June 24, 2004

To the Evening News Editor:

Local physician, Dr. Cathy Felderhof has teamed up with David Zitner of Dalhousie University and the Atlantic Institute of Market Studies (AIMS) in proposing "patient co-ops" as a solution to problems in finding family physicians and reforming primary care.

It is important for Evening News readers to put this initiative in perspective, by looking for the hidden agenda here. AIMS has been on the privatized health care bandwagon for some time. In fact, AIMS President Brian Lee Crowley sat on the Mazankowski Commission in Alberta which recommended many health care privatization measures.

The ‘co-ops’ proposed are really not co-ops as Nova Scotians traditionally understand them to be. They are little more than a shallow attempt to shift the costs of running a physician’s office onto patients. His plan would see more of the government fee-for-service payments go directly into the physician’s pockets and less into administrative costs.

Most importantly, they would do nothing to lower costs for patients.
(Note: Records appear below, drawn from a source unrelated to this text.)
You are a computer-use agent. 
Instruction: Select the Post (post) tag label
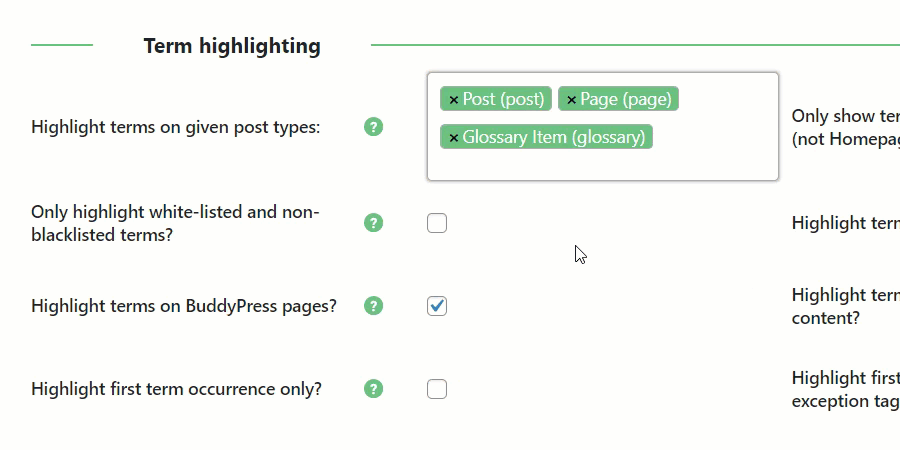click(503, 99)
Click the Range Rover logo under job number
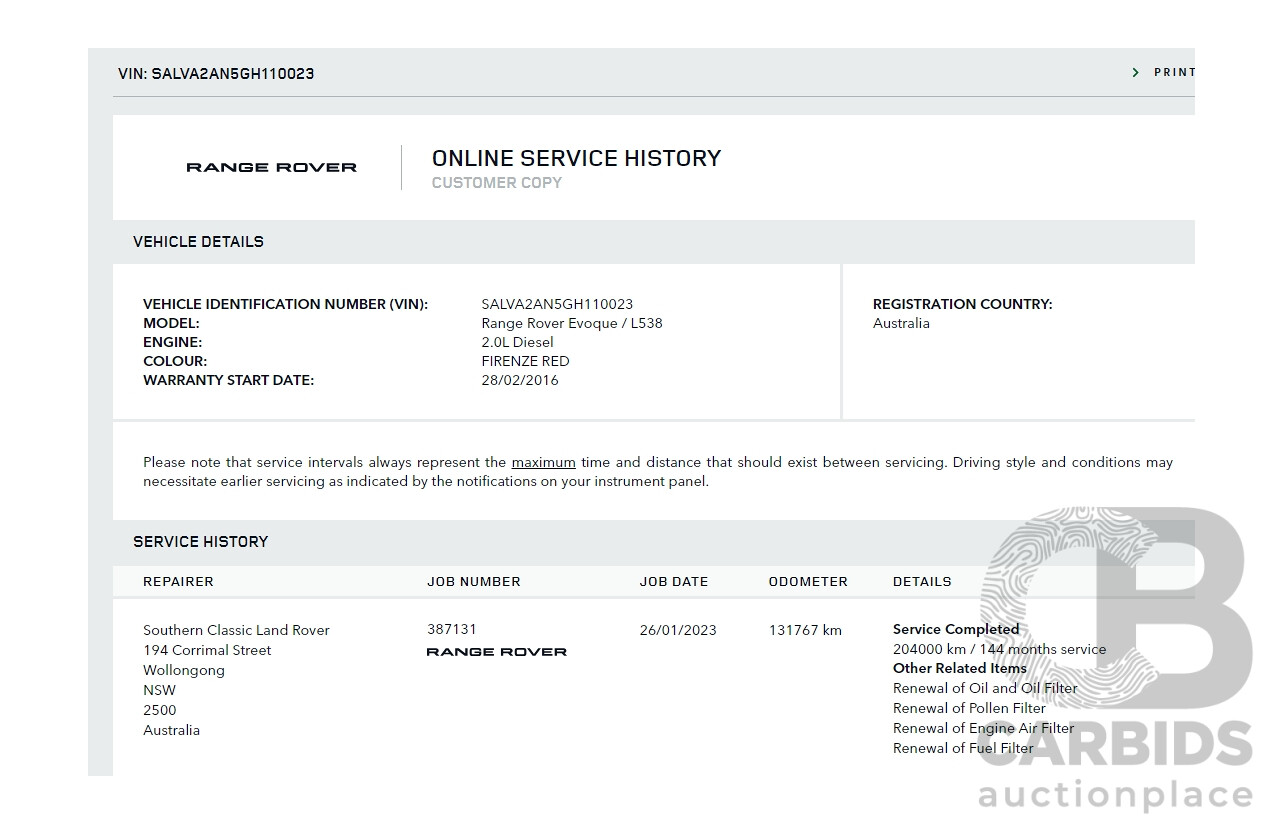Screen dimensions: 1280x825 click(x=496, y=652)

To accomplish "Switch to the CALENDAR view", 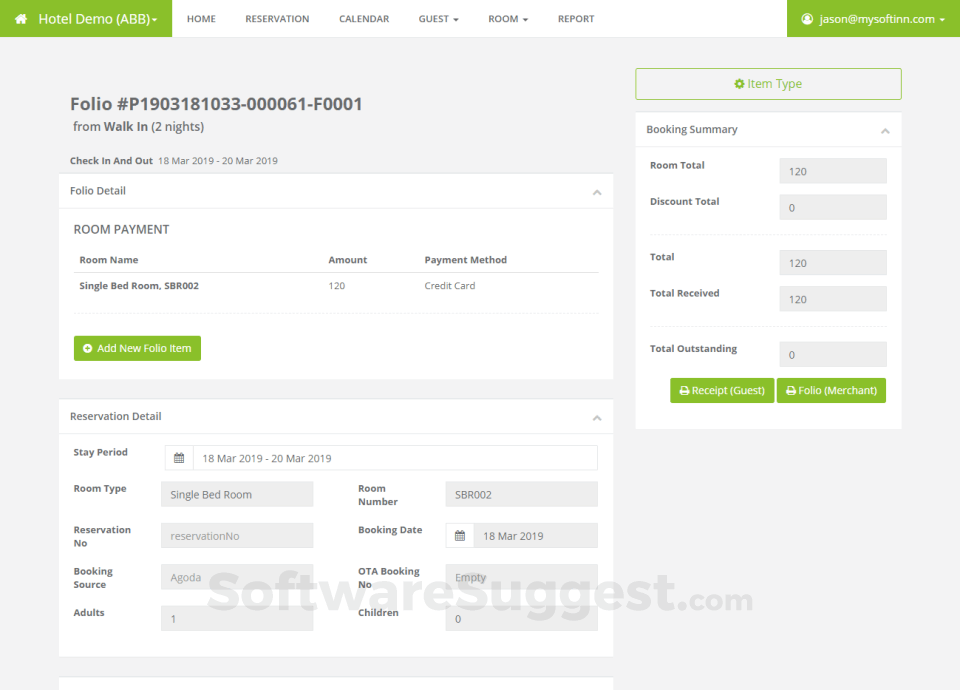I will 364,18.
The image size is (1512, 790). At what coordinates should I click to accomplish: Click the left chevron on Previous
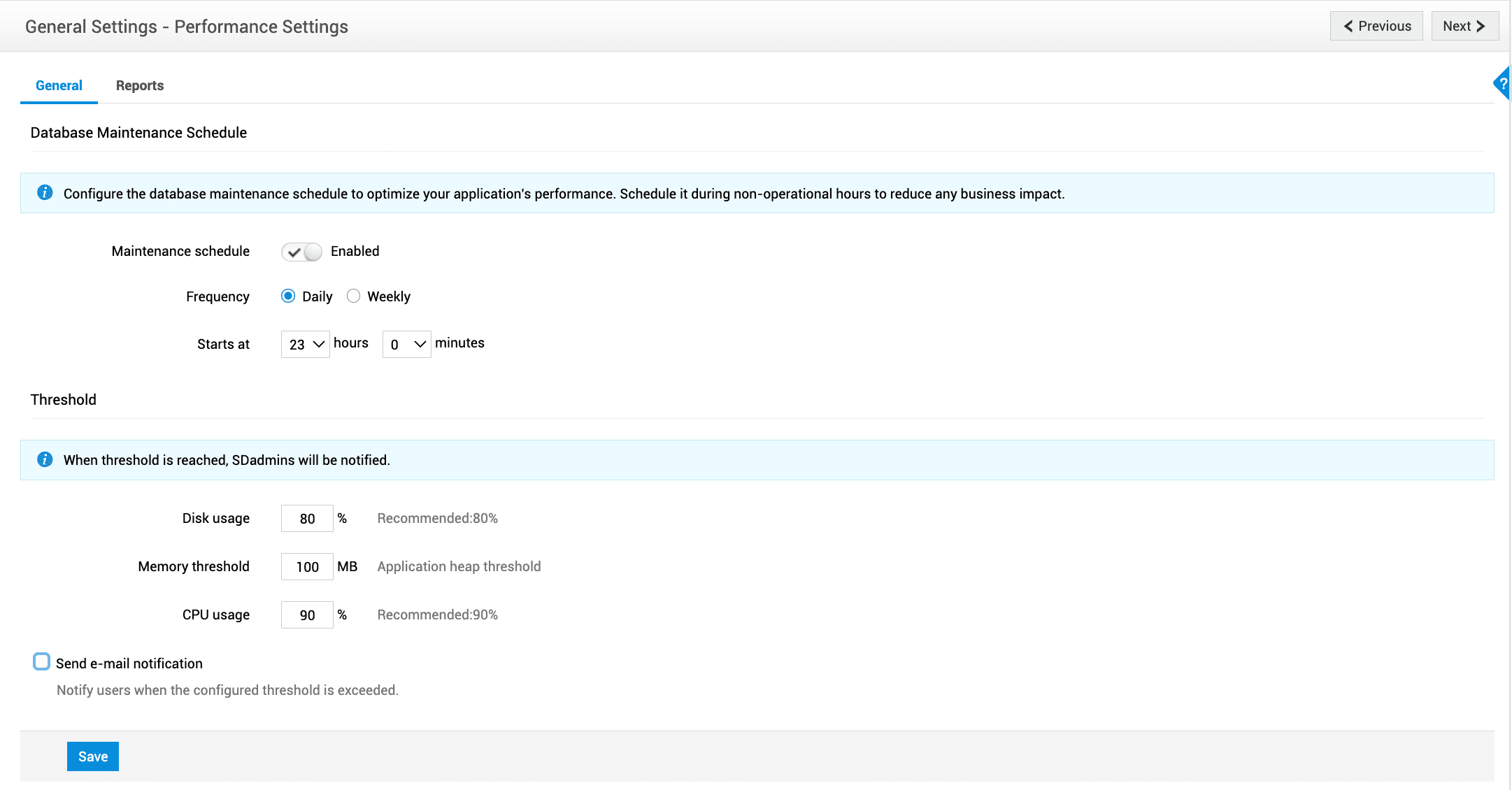pos(1348,26)
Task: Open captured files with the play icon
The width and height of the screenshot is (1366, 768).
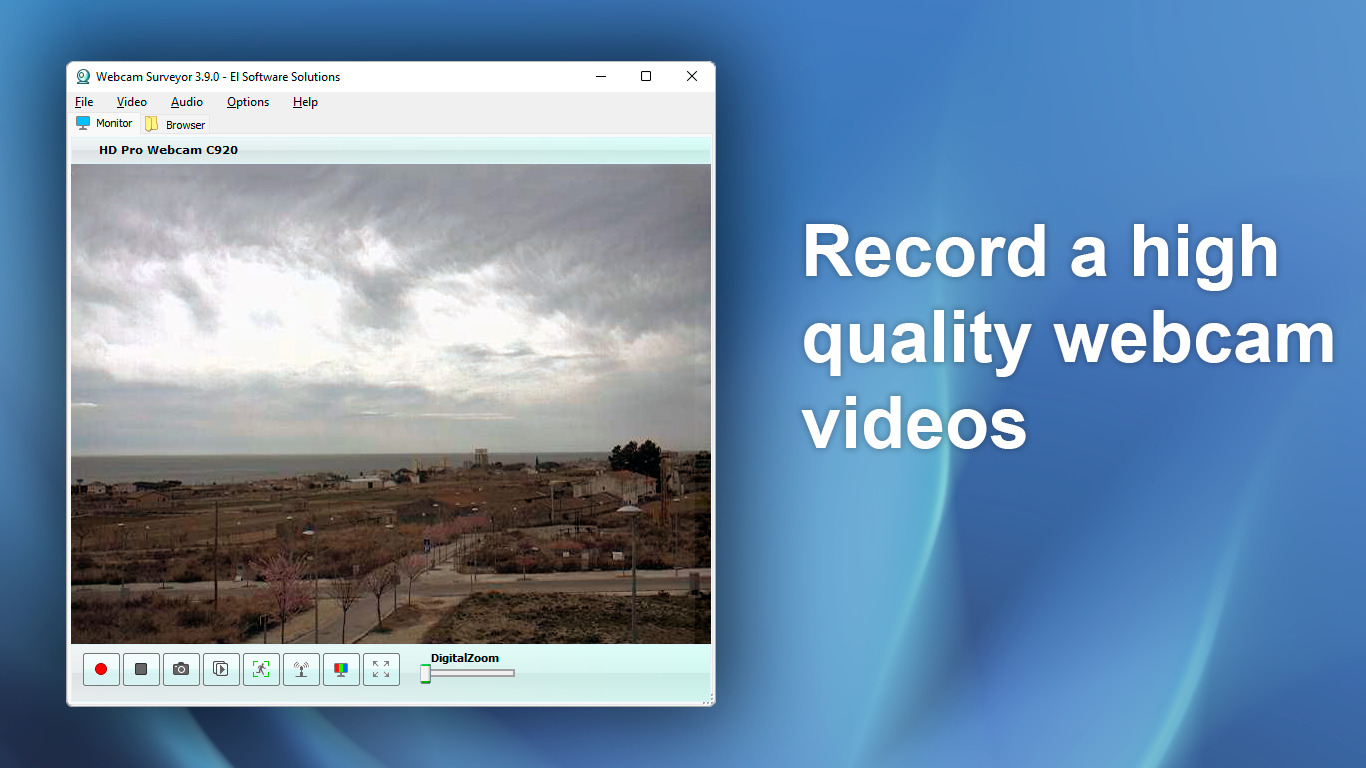Action: [x=221, y=669]
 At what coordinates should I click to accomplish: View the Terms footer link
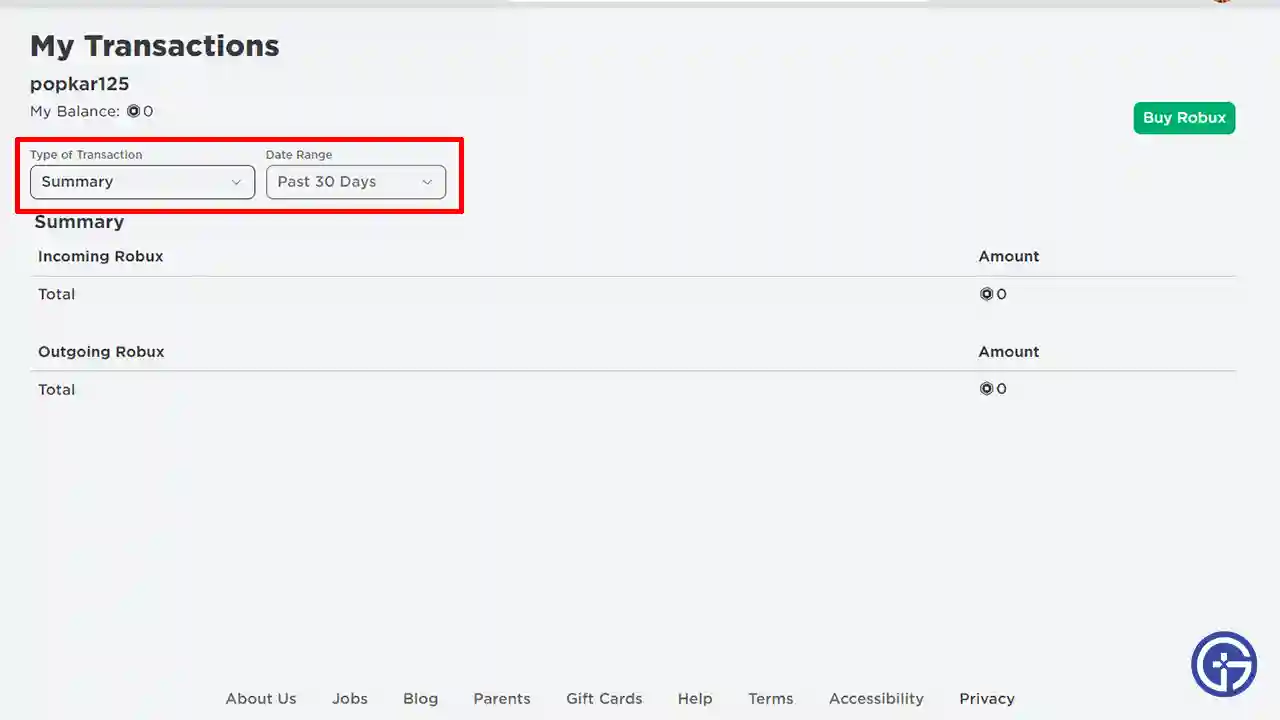tap(770, 699)
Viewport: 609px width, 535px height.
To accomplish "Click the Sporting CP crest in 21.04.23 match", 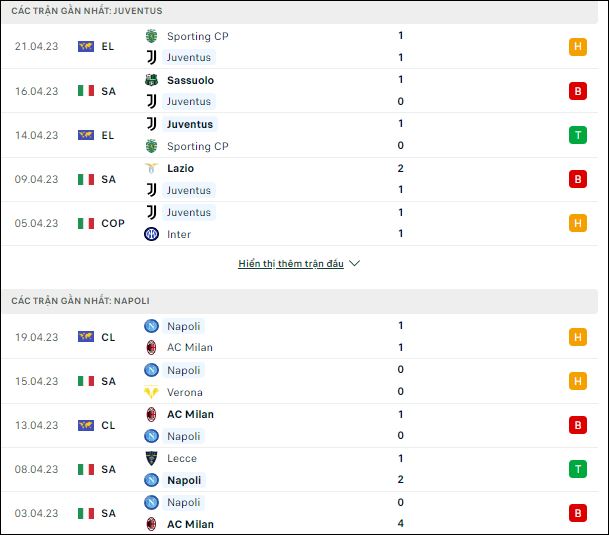I will (151, 36).
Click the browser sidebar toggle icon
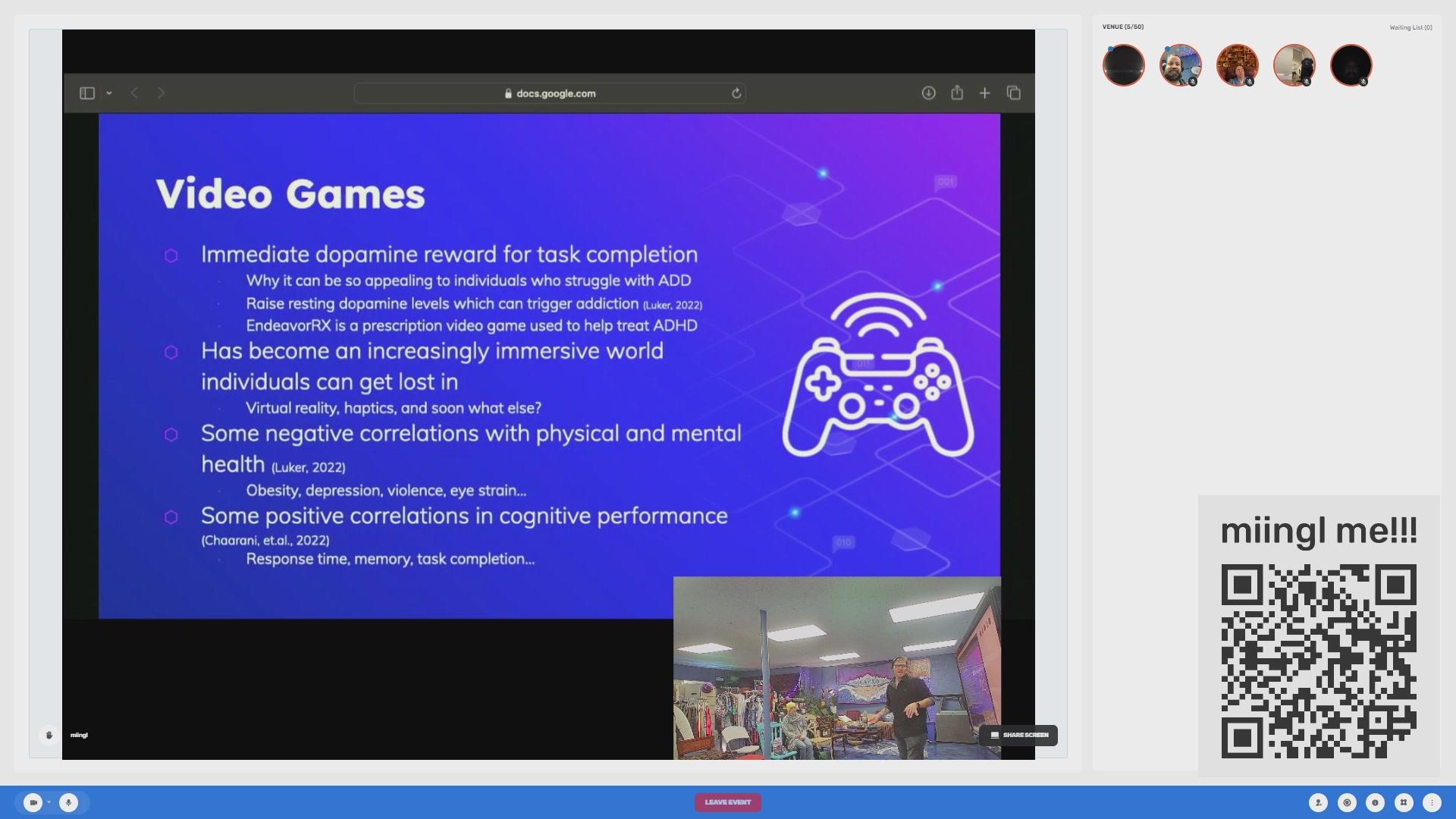The width and height of the screenshot is (1456, 819). point(87,93)
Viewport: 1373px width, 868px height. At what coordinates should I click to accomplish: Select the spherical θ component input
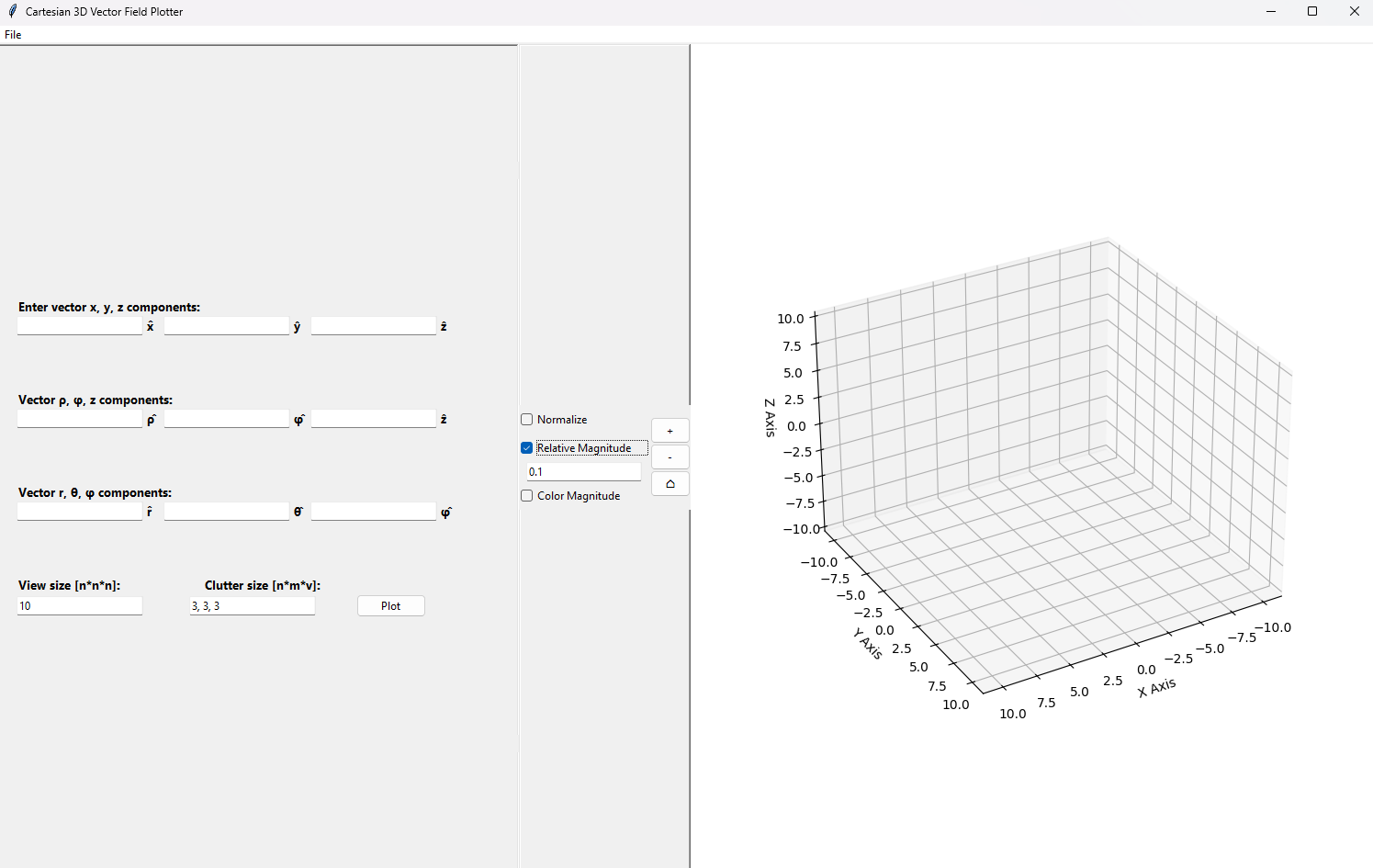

On the contrary, these user fees cause patient costs to increase with no increase in real health care benefit.

If Drs. Felderhof and Zitner were really interested in setting up a co-op they would be proposing that members of the co-op elect a Board of Directors to run the business and to put doctors on salary rather than fee for service. Each member of the co-op would have a vote on how the co-op runs and what necessary services are provided – not just a smorgasbord of ‘extra’ services from which they can choose. And, of course, dividends would be returned to the co-op members. They are proposing no such thing.

Setting up a physician controlled "patient co-op" is not the answer to primary care problems in Nova Scotia. Multidisciplinary teams of health care workers are a good idea but they require a community health centre structure with health programs that serve the needs of the community and not just a few individuals. This cannot work without a province-wide plan to avoid continuing a patchwork of services.

The physician co-ops are little more than charging a "block fee" for services that physicians are obliged to do but find time consuming and irritating e.g., dealing with prescription renewals. Block fees do not make the physician more efficient or give them any more time.

Are essential health services strengthened by a physician’s co-op? No. By Dr. Zitner’s own admission all the services paid for are outside of Canada Health Act insured services. These extra services will detract from the real business of health care – providing health care for people.

Nova Scotians will not be duped by these ‘privatization through the back door’ schemes.

Sincerely,

Betty-Jean Sutherland

President, CUPE Nova Scotia

(902) 455-4180 (o)

(613) 791-1593 (Cell)

(CUPE is Canada’s largest health care union, representing more than 140,000 frontline health care workers, including several thousand here in Nova Scotia.)